Inverse scatterings belong to the category of inverse problems, which arise in many application areas such as nondestructive test, medical imaging and geophysics. The tasks of these problems are to identify the physics property of scatterers from measurement of scattered wave field. Mathematically, they are described by coefficient (boundary) inversions of elliptic equations. Probe method is one of the most important inversion schemes developed recently for inverse scattering problems. Its main idea is to construct an indicator function with parameter point outside scatterer from information about scattered wave such as far-field pattern. When the parameter point approaches to the boundary of scatterer, the indicator function blows up. Thus the boundary is reconstructed from the indicator behavior. The key to probe method is to construct a Dirichlet-to-Neumann(D-to-N) map defined on the boundary of a known domain Ω which contains the scatterer, and then study the indicator behavior construced from D-to-N map. The purpose of this thesis is to study the numerical realization of probe method for a scatterer with sound-soft boundary, and test the realization performance of probe method from the simulation data. Some numerical phoenomena as well as the possible solving methods are considered. In order to simplify the test procedure, we consider the numerical realization from D-to-N map directly.
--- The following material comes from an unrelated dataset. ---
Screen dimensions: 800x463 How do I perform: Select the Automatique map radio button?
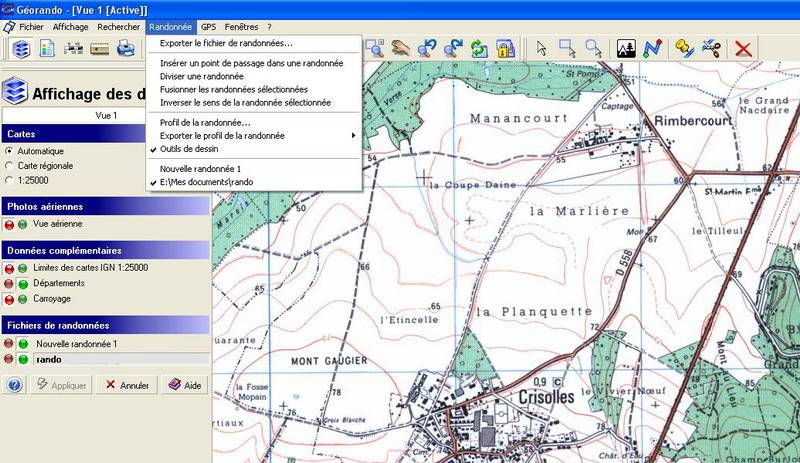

There are three parts in the paper. First of all, by brifely introducing the potential method for solving Helmholtz equation in a non-conneced domain, the simulation of D-to-N map is generated for our inverse problem. Since the construction and numerical performance of Runge approximation is an important step in probe method, the second work in this thesis is to discuss the construction of Runge approximation by an optimization technique for an integral equation of first kind. Finally, the numerical realization of probe method is considered based on the Runge approximation scheme proposed in this paper.